Information shown ::
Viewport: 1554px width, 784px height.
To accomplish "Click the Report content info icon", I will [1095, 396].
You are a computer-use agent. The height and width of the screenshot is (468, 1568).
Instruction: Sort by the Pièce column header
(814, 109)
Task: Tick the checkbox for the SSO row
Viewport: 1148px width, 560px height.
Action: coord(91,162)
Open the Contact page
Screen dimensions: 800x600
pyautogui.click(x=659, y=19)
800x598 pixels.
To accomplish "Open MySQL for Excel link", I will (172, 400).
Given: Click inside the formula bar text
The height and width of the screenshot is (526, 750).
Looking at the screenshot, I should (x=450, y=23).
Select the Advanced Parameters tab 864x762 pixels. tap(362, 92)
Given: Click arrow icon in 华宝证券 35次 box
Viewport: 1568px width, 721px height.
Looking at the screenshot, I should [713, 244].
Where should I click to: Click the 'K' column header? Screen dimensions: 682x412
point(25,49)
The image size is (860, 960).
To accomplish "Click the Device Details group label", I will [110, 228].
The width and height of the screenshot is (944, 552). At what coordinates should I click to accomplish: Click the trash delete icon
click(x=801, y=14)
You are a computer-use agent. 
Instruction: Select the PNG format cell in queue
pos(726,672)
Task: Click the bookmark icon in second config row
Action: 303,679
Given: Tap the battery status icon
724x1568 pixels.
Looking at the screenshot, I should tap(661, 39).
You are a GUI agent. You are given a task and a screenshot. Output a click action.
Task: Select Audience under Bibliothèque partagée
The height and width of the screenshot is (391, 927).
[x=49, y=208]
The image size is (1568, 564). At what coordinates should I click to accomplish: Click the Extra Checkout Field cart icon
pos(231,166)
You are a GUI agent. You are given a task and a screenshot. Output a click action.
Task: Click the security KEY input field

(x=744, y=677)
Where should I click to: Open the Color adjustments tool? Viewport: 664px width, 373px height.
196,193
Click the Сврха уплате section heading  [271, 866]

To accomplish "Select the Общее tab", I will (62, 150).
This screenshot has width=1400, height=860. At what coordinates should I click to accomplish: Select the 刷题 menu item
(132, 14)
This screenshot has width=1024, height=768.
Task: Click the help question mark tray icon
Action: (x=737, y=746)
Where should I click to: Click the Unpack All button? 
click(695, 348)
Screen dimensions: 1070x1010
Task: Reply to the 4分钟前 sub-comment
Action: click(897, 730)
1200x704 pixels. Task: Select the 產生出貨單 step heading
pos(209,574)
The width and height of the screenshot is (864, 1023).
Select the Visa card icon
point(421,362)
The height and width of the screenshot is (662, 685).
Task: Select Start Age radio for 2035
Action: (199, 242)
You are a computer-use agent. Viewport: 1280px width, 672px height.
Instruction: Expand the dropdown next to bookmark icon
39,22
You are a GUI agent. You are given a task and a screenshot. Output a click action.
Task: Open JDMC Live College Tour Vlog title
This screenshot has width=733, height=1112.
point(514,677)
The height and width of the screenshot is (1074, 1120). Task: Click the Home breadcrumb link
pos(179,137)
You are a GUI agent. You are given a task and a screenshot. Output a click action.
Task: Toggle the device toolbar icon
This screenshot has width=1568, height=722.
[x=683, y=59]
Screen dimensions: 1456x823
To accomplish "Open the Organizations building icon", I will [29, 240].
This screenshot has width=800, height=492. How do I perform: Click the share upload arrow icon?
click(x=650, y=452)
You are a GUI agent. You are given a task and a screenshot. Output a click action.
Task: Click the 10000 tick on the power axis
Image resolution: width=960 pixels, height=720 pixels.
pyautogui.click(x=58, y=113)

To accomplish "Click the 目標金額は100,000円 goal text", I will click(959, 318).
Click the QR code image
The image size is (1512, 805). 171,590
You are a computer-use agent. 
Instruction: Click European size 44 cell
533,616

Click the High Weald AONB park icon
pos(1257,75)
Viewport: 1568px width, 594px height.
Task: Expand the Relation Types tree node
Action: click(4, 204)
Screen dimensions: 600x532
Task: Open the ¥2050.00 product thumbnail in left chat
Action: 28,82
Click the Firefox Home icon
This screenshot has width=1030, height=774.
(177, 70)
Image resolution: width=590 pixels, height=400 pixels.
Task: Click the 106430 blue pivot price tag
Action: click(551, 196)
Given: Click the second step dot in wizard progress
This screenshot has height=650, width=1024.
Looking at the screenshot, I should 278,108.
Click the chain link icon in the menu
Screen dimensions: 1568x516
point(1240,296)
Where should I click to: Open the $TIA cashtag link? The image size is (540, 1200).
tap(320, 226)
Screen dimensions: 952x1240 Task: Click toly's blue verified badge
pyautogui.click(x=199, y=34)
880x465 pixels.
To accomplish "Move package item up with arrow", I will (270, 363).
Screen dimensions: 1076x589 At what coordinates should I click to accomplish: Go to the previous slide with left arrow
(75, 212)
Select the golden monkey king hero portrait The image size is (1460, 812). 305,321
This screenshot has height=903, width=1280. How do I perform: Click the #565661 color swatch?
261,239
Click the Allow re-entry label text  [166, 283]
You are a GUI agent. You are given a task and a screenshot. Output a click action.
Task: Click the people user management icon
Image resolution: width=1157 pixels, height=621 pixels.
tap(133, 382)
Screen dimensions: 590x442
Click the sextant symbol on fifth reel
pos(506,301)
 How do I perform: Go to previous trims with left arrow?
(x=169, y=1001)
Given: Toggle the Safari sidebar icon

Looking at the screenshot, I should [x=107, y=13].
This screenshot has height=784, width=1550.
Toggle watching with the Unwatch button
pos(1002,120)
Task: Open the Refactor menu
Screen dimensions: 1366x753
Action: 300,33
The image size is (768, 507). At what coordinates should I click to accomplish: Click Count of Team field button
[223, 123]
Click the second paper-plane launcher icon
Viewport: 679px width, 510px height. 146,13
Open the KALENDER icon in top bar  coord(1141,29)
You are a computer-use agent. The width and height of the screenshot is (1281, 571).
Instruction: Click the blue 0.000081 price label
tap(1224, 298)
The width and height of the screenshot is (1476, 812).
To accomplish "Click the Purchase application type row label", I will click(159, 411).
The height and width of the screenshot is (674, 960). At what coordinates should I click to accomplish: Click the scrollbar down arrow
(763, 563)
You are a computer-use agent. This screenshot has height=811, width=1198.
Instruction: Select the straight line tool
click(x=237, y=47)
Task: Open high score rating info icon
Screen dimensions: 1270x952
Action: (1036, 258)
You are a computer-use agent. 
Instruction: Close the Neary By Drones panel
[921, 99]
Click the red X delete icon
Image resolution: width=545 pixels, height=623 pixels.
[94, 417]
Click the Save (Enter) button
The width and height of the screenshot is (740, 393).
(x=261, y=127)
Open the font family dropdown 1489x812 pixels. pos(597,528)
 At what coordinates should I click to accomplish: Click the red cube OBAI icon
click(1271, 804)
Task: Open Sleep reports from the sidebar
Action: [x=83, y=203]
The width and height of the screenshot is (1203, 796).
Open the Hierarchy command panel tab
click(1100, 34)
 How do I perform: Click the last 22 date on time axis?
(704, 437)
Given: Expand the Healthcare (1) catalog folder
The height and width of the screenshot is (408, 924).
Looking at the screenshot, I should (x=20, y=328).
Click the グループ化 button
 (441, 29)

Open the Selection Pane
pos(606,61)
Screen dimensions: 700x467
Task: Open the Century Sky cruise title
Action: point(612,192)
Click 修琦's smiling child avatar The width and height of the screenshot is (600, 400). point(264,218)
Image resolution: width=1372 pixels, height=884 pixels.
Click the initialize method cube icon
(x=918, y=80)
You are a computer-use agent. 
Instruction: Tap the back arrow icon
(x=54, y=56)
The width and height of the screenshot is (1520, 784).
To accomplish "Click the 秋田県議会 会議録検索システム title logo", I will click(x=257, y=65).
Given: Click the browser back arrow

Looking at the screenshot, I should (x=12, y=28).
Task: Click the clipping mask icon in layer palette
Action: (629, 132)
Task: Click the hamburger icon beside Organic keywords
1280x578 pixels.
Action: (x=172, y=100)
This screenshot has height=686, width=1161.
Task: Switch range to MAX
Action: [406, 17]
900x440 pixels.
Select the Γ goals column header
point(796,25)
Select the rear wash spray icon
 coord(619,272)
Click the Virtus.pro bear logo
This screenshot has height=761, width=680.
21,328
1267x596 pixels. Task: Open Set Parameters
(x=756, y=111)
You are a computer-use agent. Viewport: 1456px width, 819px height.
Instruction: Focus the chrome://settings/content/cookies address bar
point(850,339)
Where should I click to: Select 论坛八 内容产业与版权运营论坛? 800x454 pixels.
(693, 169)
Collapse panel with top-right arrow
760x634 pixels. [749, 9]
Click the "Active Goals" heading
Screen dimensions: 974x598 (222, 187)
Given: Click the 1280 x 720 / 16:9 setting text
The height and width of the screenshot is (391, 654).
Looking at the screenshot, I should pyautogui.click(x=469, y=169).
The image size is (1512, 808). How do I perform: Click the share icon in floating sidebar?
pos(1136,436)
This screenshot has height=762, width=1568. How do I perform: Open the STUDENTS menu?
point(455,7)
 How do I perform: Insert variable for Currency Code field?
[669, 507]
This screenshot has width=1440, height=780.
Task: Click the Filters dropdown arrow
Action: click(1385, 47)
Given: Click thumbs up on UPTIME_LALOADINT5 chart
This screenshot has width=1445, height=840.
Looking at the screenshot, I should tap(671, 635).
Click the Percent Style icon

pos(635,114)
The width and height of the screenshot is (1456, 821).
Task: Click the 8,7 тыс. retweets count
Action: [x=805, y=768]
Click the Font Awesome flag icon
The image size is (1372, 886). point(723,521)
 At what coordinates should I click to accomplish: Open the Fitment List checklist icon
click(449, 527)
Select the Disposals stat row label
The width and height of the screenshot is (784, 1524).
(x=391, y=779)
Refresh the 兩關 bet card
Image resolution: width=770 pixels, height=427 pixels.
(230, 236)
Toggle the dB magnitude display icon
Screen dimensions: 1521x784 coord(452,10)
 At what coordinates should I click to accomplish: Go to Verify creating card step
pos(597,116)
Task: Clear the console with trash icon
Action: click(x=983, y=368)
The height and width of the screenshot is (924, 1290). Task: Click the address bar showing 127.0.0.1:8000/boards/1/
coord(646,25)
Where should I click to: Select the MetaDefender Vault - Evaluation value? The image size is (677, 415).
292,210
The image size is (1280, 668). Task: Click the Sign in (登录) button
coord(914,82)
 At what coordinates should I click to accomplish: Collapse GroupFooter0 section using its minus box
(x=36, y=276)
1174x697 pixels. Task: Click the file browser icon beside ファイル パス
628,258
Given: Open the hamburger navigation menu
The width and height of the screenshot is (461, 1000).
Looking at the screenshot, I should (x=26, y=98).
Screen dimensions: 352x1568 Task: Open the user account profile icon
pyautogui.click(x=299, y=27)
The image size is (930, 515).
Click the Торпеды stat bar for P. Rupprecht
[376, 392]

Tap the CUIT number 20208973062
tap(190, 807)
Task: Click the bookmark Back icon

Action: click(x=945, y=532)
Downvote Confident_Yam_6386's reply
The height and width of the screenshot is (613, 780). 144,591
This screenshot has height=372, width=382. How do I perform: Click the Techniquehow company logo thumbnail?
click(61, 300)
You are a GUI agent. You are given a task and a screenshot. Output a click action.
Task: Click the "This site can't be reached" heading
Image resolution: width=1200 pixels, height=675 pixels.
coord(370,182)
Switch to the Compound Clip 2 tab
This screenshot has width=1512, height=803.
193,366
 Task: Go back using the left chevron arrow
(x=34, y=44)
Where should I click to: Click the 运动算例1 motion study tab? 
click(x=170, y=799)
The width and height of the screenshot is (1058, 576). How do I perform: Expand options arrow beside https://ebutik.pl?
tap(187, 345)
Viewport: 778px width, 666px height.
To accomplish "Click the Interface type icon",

Exercise instructions ::
Look for the word "will" in every line of the listing and copy the lines that have it.

Task response ::
To accomplish "Click the Report content info icon", I will [1095, 396].
To accomplish "Open MySQL for Excel link", I will (172, 400).
To accomplish "Click the Device Details group label", I will [110, 228].
To accomplish "Select the Общее tab", I will (62, 150).
To accomplish "Open the Organizations building icon", I will [29, 240].
To accomplish "Click the 目標金額は100,000円 goal text", I will click(959, 318).
To accomplish "Move package item up with arrow", I will (270, 363).
To accomplish "Click the Purchase application type row label", I will click(159, 411).
To accomplish "Click the 秋田県議会 会議録検索システム title logo", I will click(x=257, y=65).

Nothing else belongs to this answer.